The U.S. economy isn’t recovering fast enough to restore the level of jobs seen before the recession started in December 2007, said John Silvia, chief economist at Wells Fargo & Co. in Charlotte, North Carolina.
“This is an economic recovery that doesn’t measure up to the traditional standards of the traditional post-World War II recovery,” Silvia said in a radio interview today with Tom Keene on “Bloomberg Surveillance.” “We don’t have the rebound in manufacturing jobs or domestic jobs, especially in the service sector, that we traditionally have.”
Total non-farm private employment stood at a seasonally adjusted 107.7 million in June, down 7.9 million from December 2007, according to the Bureau of Labor Statistics.

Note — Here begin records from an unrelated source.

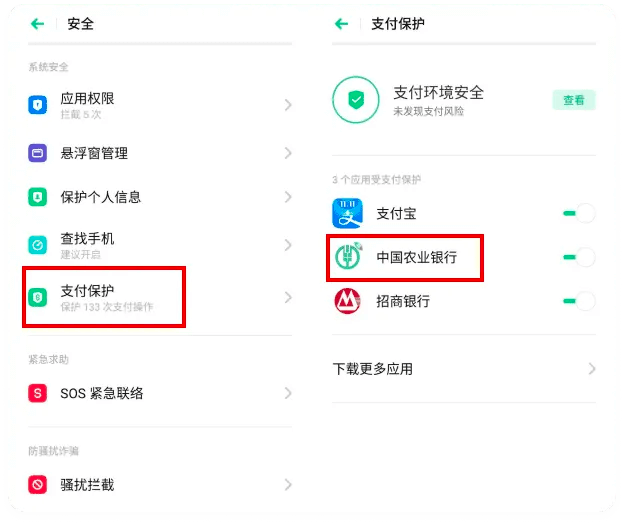The width and height of the screenshot is (624, 524).
Task: Tap the blue 应用权限 shield icon
Action: click(38, 104)
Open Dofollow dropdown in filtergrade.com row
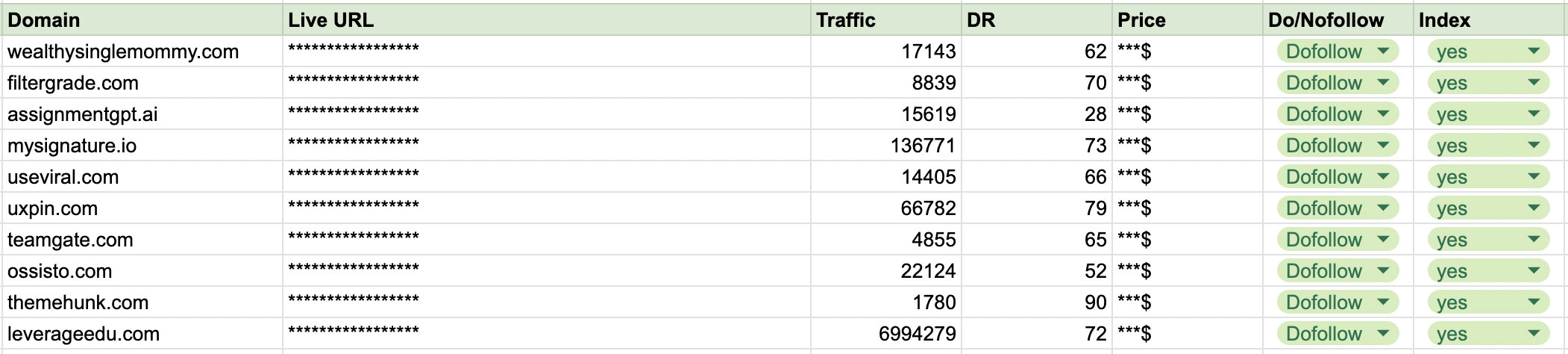The image size is (1568, 354). click(1382, 83)
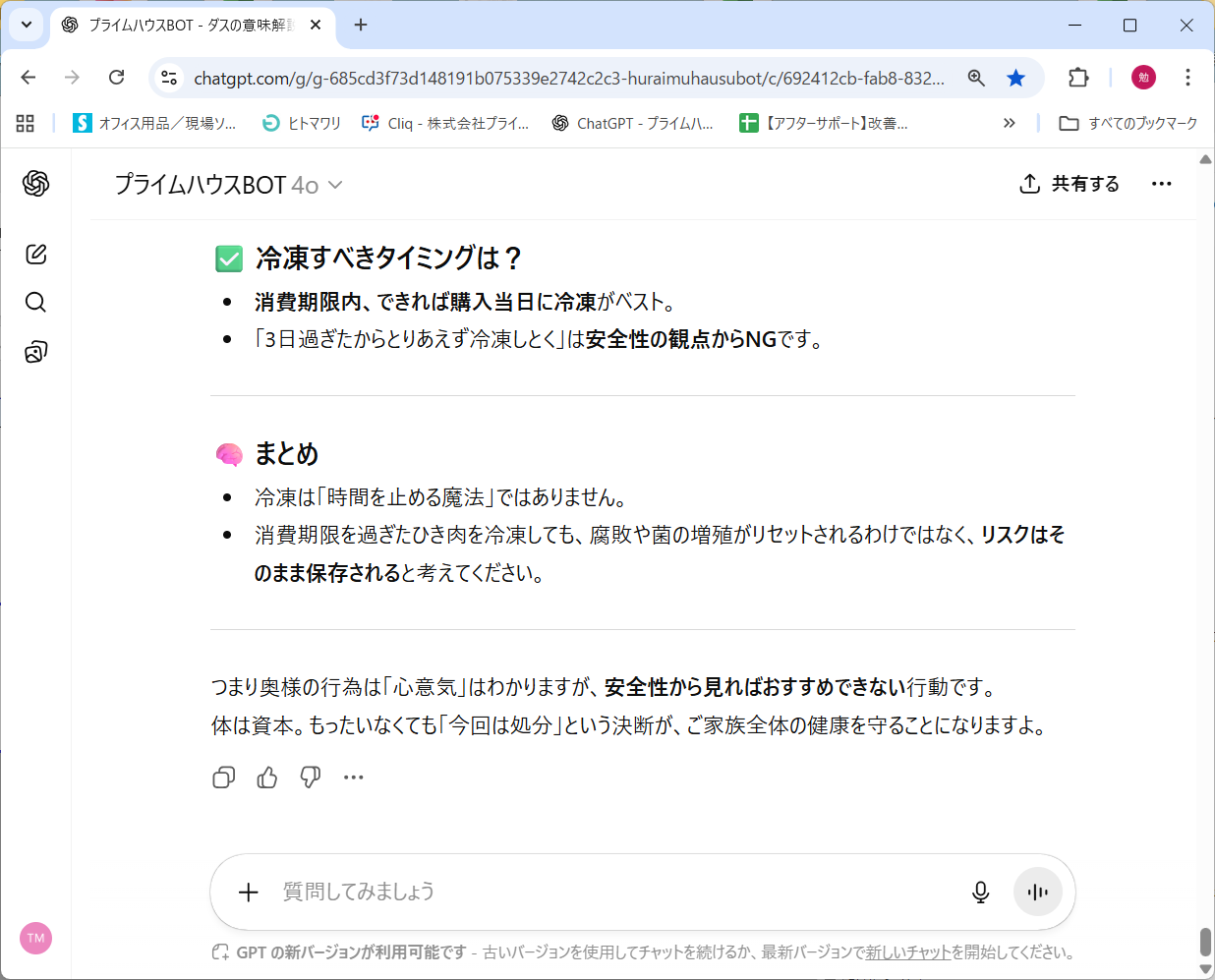
Task: Start voice mode with the waveform button
Action: 1037,892

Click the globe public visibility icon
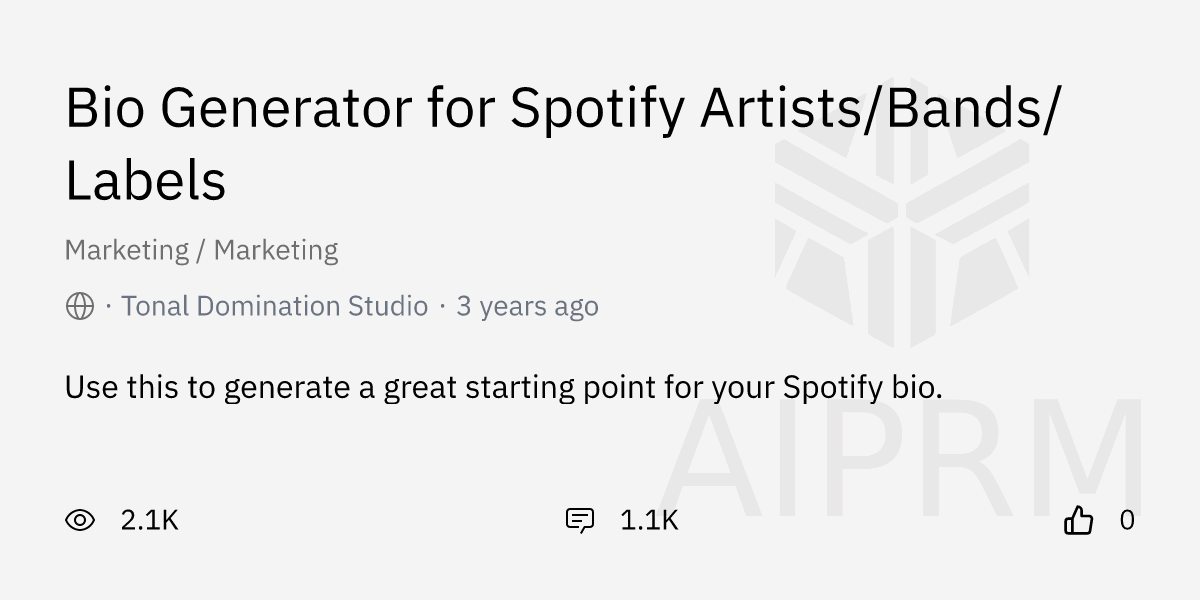point(80,306)
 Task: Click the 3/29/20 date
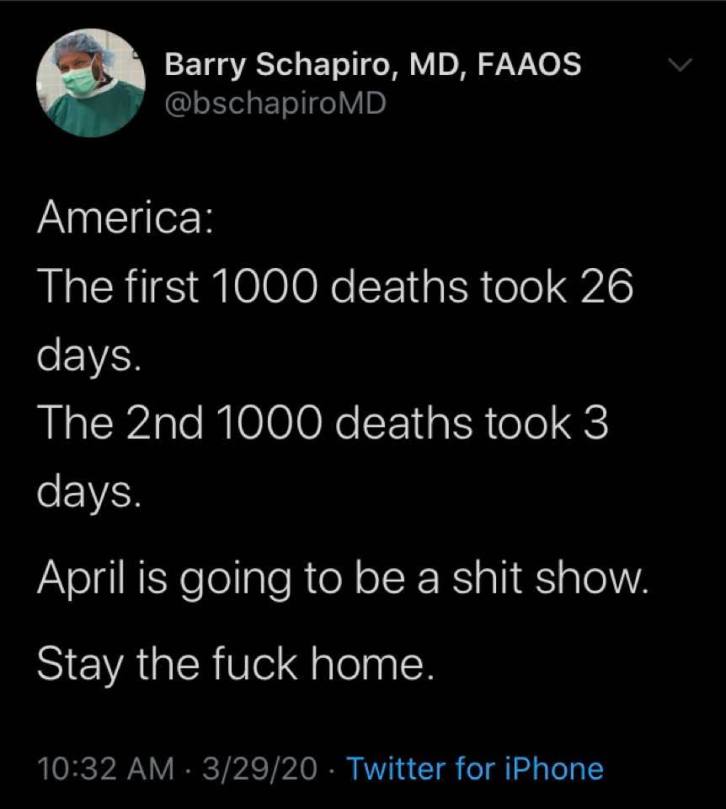click(260, 769)
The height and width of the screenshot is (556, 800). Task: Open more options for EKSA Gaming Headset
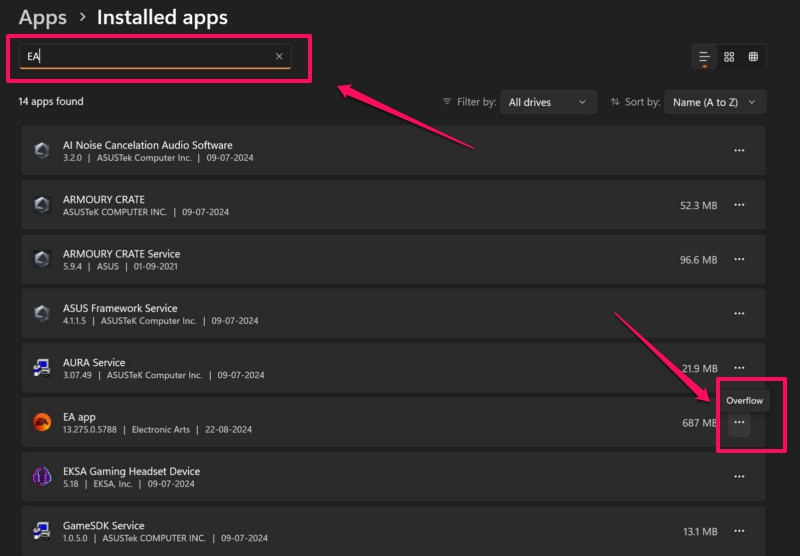(x=739, y=477)
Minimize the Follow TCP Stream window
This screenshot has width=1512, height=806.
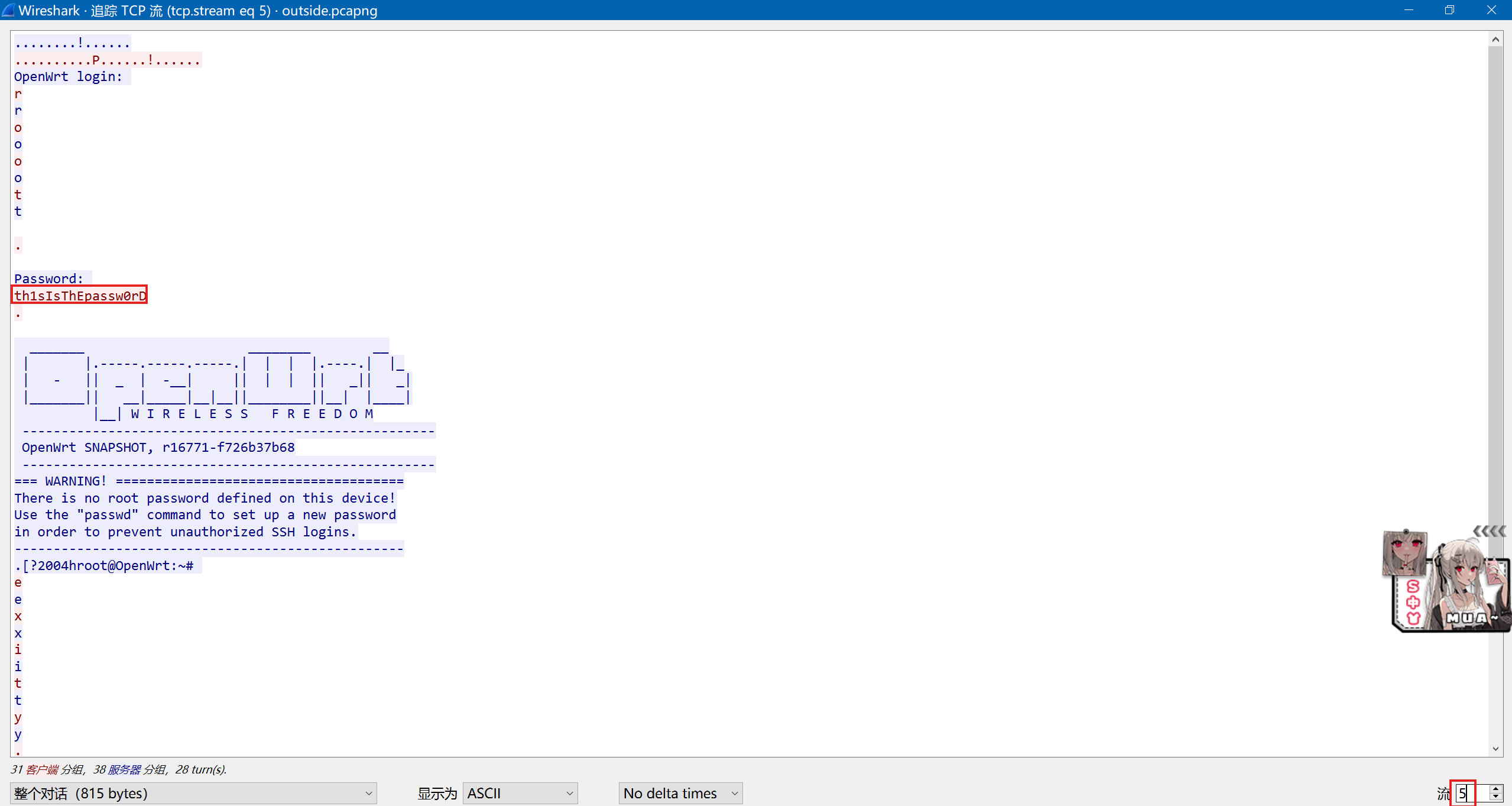[x=1409, y=10]
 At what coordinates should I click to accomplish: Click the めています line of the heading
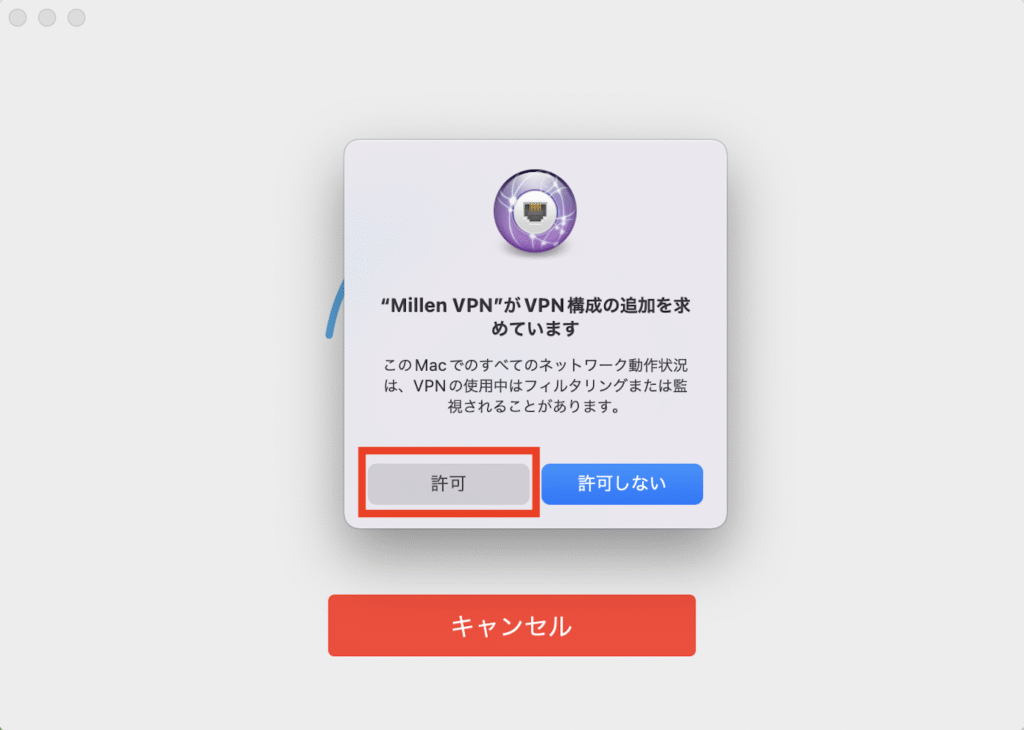pyautogui.click(x=535, y=328)
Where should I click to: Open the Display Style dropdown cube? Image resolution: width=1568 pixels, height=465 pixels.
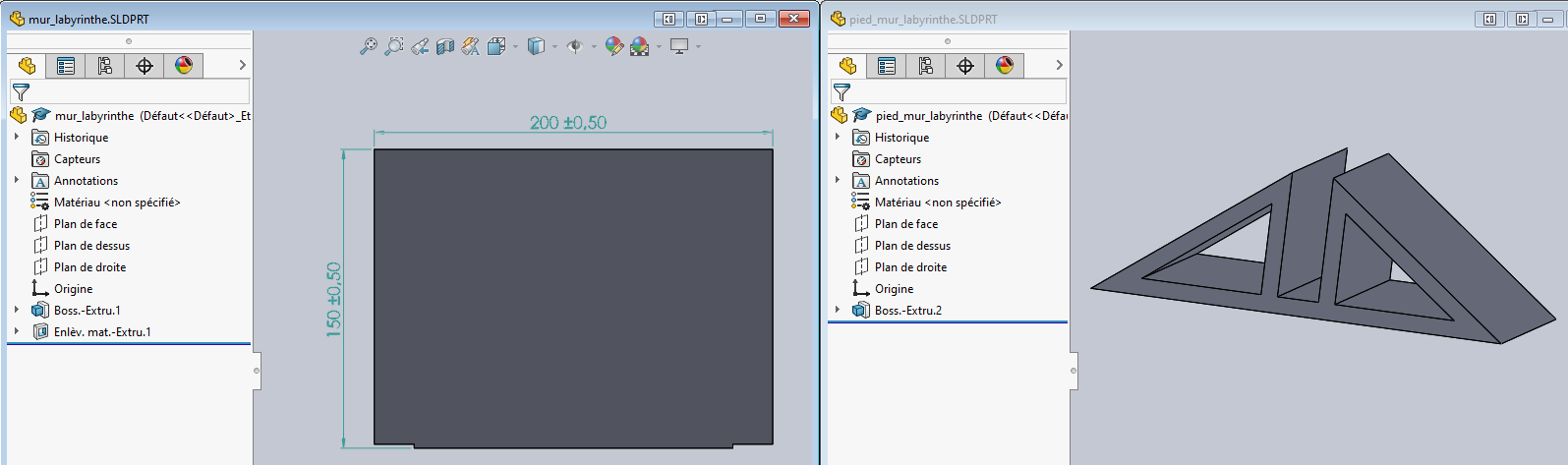(536, 46)
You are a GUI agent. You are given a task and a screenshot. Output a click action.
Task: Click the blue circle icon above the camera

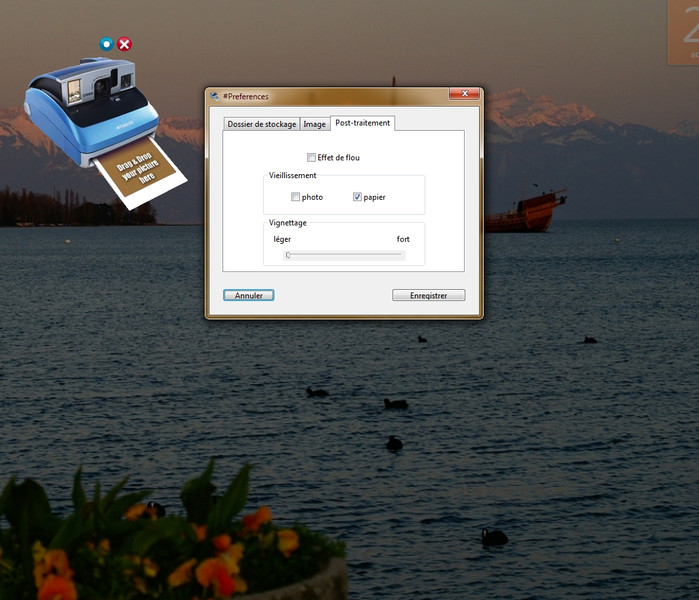(x=107, y=44)
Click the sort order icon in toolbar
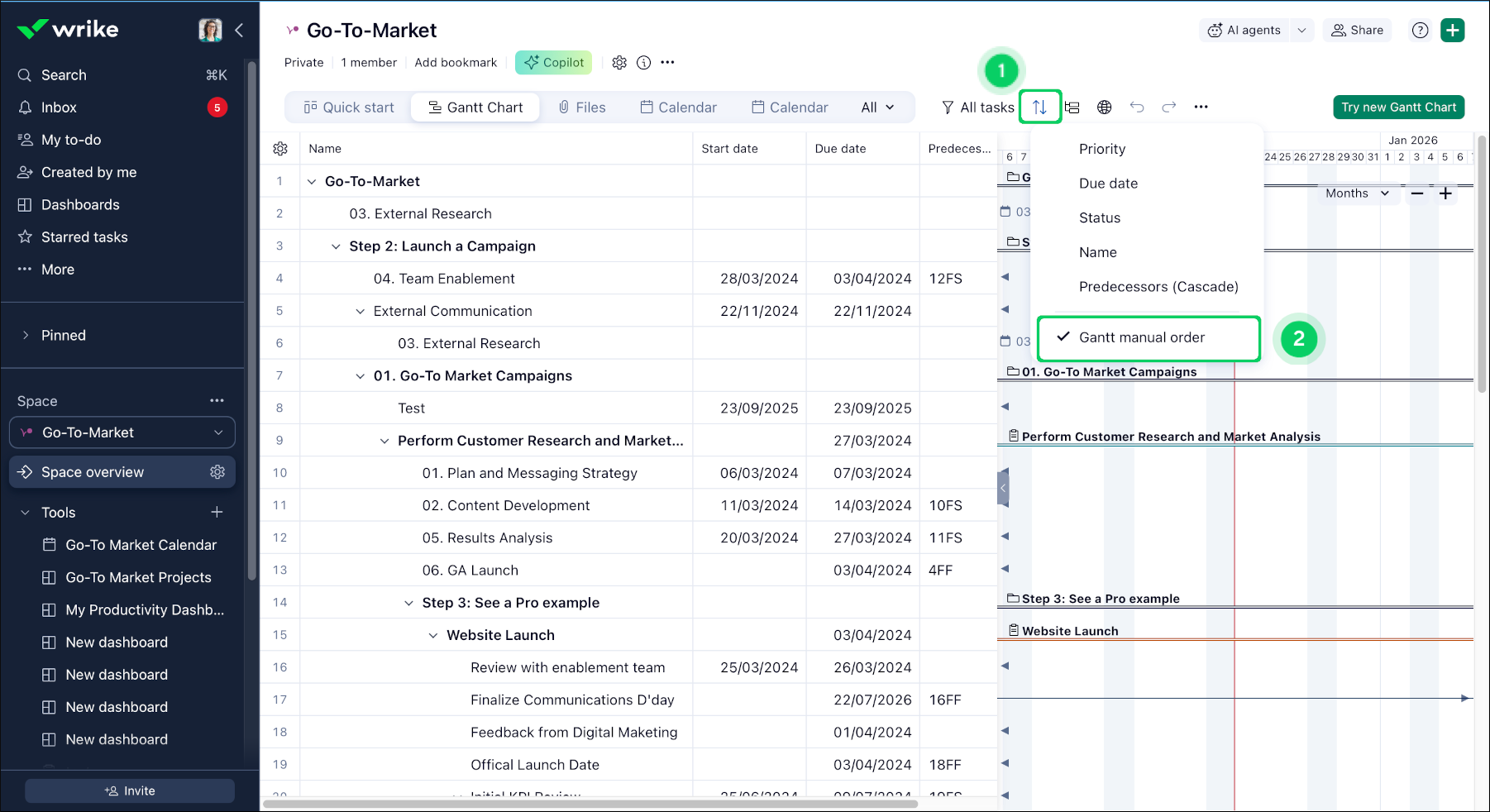The height and width of the screenshot is (812, 1490). point(1039,107)
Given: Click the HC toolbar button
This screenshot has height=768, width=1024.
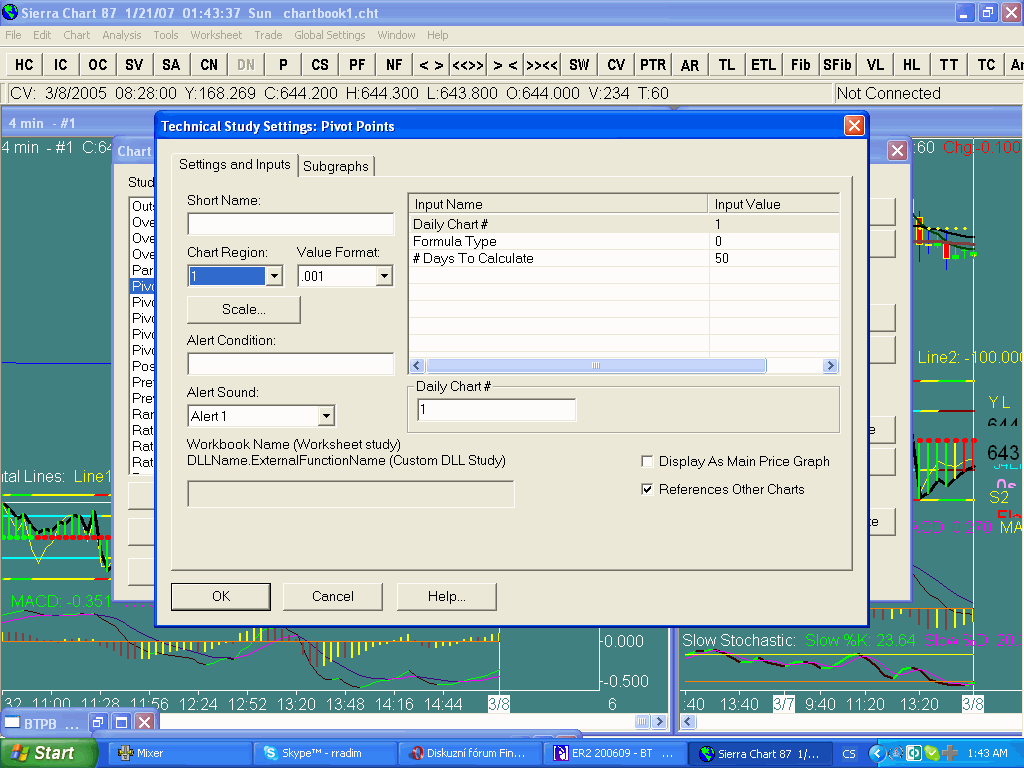Looking at the screenshot, I should click(24, 64).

Growth in the U.S. slowed to a 2.4 percent annual rate in the second quarter, less than forecast, reflecting a larger trade deficit and an easing in consumer spending, the Commerce Department reported today in Washington.
“Even at 2.5 percent growth, that’s not a fast enough pace of growth to generate the jobs or generate the new housing or to pay off all these entitlements that people have come to expect as the quote, ‘old normal,’ for the U.S.,” said Silvia, 61, who works at the company’s Wells Fargo Securities unit.
There have been gains in spending on business equipment and software, Silvia said, and consumer activity has improved though the market for commercial real estate remains weak.
Globalization and the aging of the generation of Americans born after World War II have served as a drag on the pace of the recovery, Silvia said.
“The reality is we are coming to the retirement of the Baby Boom,” Silvia said.
Entrepreneurs and small businesses are increasingly seeing the potential for higher rates of return on ventures outside of the U.S., Silvia said. “America’s still growing and still a great country but in terms of opportunities, we can look elsewhere,” he said.